On Oct 5, 2020, the Company re-commenced its Normal Course Issuer Bid. The Company may purchase up to 5.0% of its issued common shares for a period of up to one year from the commencement date of the bid. During the year the Company purchased 580,000 of the eligible 9,099,570 common shares at a cost of $13,080 for an average cost of $0.023 per common share. All 580,000 common shares are held in treasury until subsequently cancelled. On March 1, 2021, the Company cancelled 500,00 common shares and on May 4, 2021 the Company cancelled the remaining 80,000 common shares.
On July 3, 2020, the Company acquired a second convertible note (the “GOH Note 2”) issued by Galenas LLC. The principal sum is US$1,300,000. The GOH Note 2 carries an interest rate of 9.6% and US$10,400 is paid monthly with a maturity date of August 1, 2021. The holder can convert the note into 223 membership units of Galenas LLC which equates to an approximate 10.3% interest in Galenas LLC. As at the year ended April 30, 2021, the Company also held a US$3,300,000 convertible note issued by Galenas LLC (the “GOH Note”). With the addition of the GOH Note 2 the Company has the option to convert its Galenas debentures into an approximate 45% interest in Galenas LLC.

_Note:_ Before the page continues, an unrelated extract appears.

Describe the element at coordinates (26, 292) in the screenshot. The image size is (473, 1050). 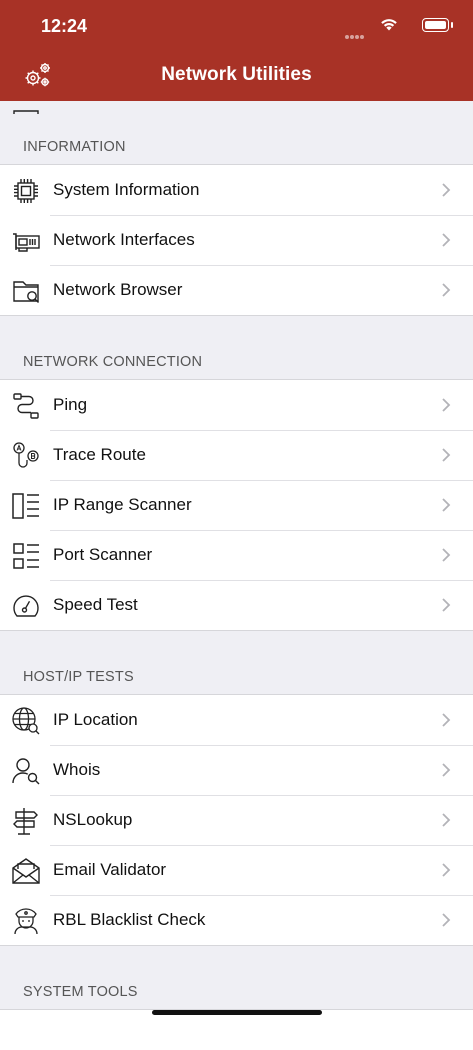
I see `folder-search-icon` at that location.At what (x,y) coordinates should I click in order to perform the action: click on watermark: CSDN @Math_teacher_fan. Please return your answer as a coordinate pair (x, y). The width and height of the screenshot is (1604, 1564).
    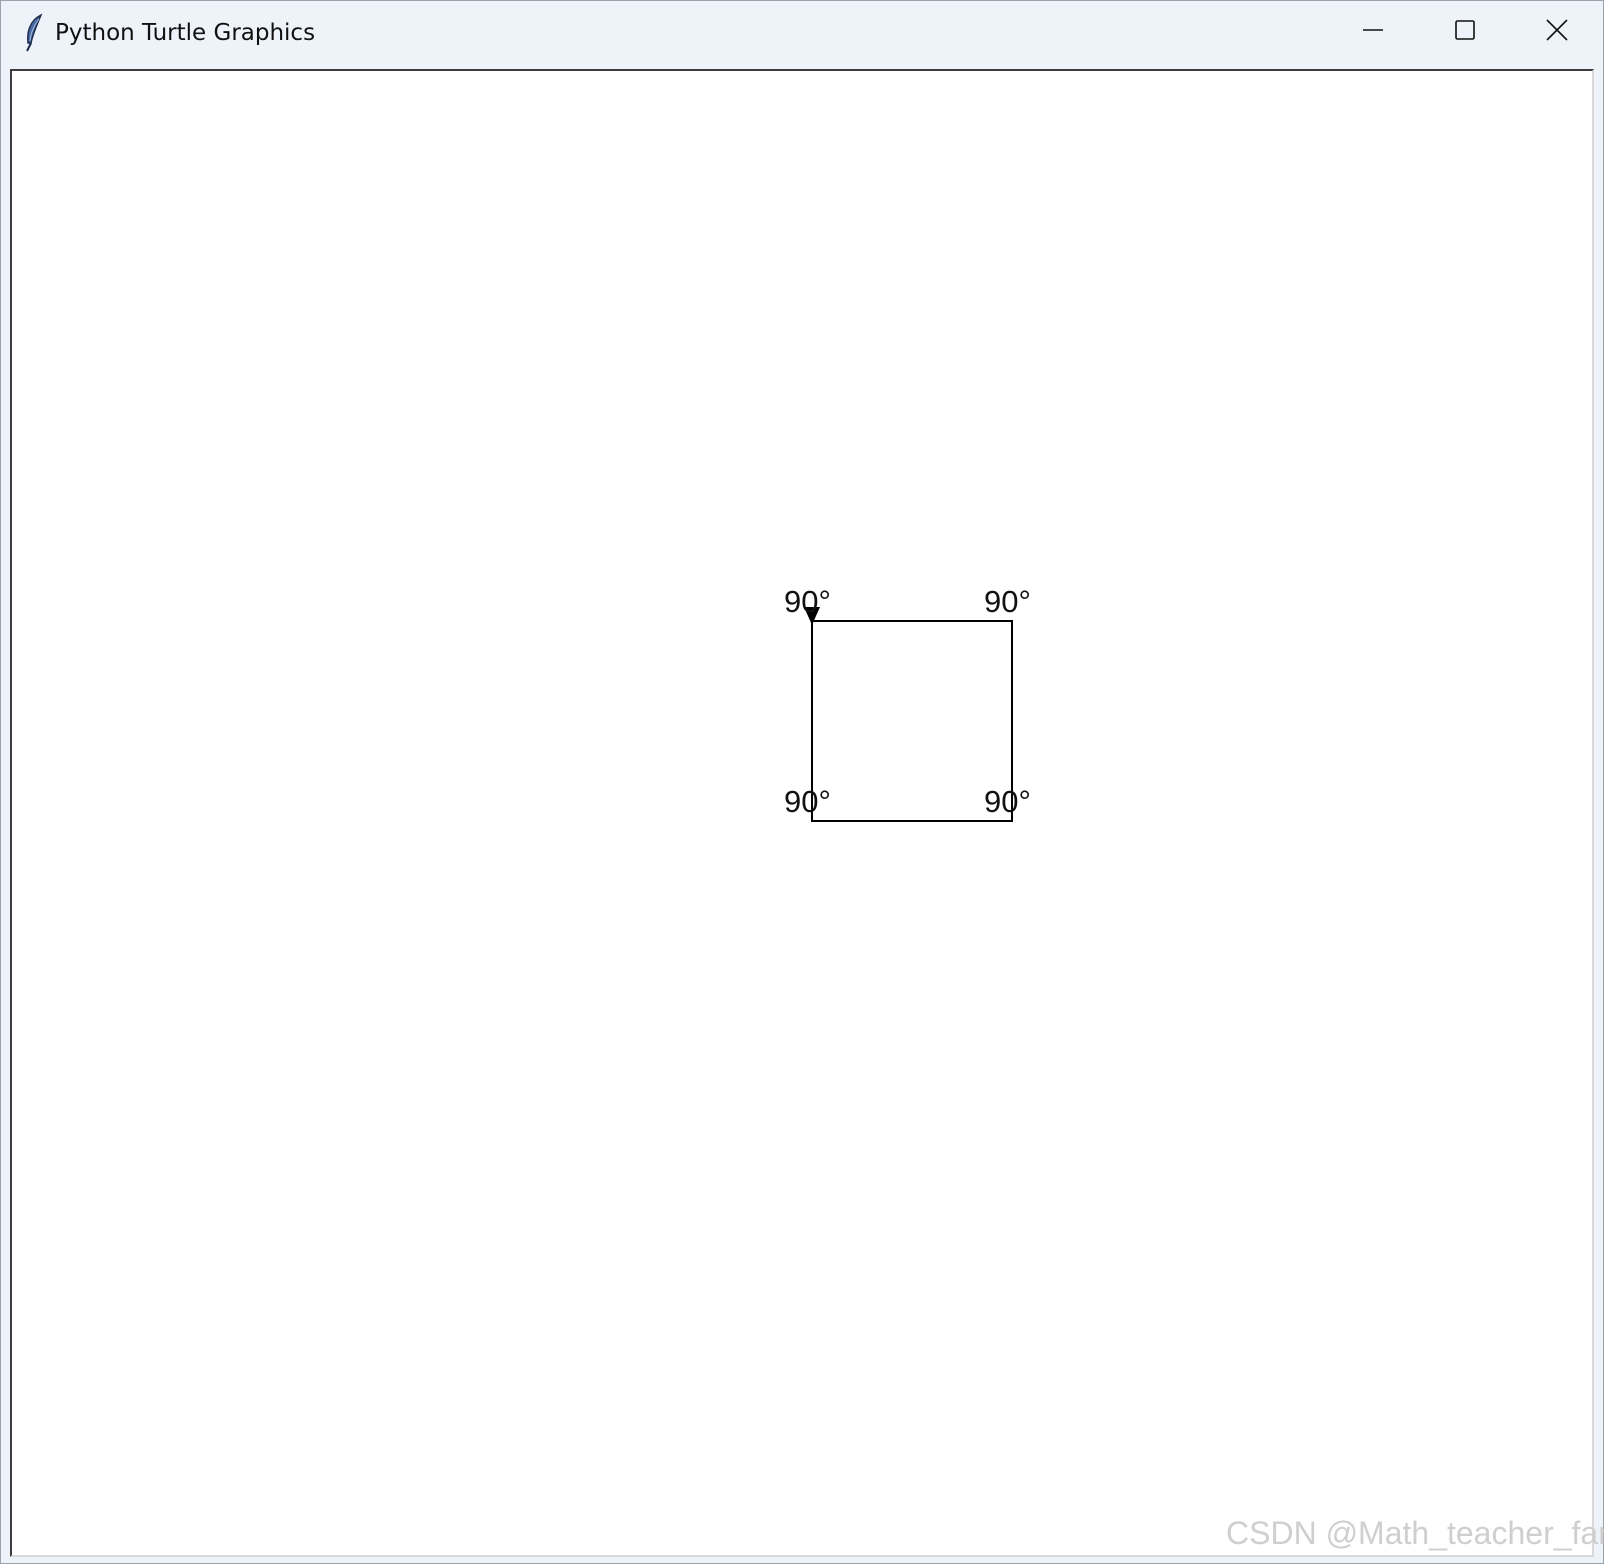
    Looking at the image, I should click on (1415, 1533).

Concurrent and in connection with the transaction of the GOH Note 2 the Company issued a US$1,300,000 convertible debenture with a common share conversion rate of 26,000,000 common shares (the “Debenture”). The Debenture carries an interest rate of 8.0% and is accrued and payable on January 31, April 30, July 31, and October 31 of each year; interest is paid in cash, common stock, combination thereof, or accrued. The Company also holds an option to extend the maturity of the Debenture to July 3, 2024, at an interest rate of 9.6% and a common share conversion rate of 29,000,000 common shares. The Company may elect to force conversion if the Company’s VWAP equals or exceeds US$0.075 per common share.
Subsequent Transactions
Subsequent to the year ended April 30, 2021, the Company settled all obligations related to its GOH notes. On July 7, 2021, and July 30, 2021 the Company receipted approximately US$4.2 million and US$1.3 million respectively. As a result, the Company’s cash position post settlement of the GOH notes is approximately $7.3 million.
About Vencanna
On September 24, 2018, the Corporation announced the completion of a recapitalization financing, the appointment of a new management team and board of directors and commencement of trading on the CSE. The transactions have transitioned the Corporation from an oil and gas issuer to a merchant capital firm, rebranded as “Vencanna Ventures”. The recapitalized Corporation aims to be a go-to capital provider for early-stage global cannabis initiatives with an emphasis on strong management operating in state compliant jurisdictions with barriers to entry. The Corporation looks to provide investors with a diversified, high-growth, cannabis investment strategy through strategic investments and acquisitions focused through-out the value chain (cultivation, processing and distribution, and including ancillary businesses).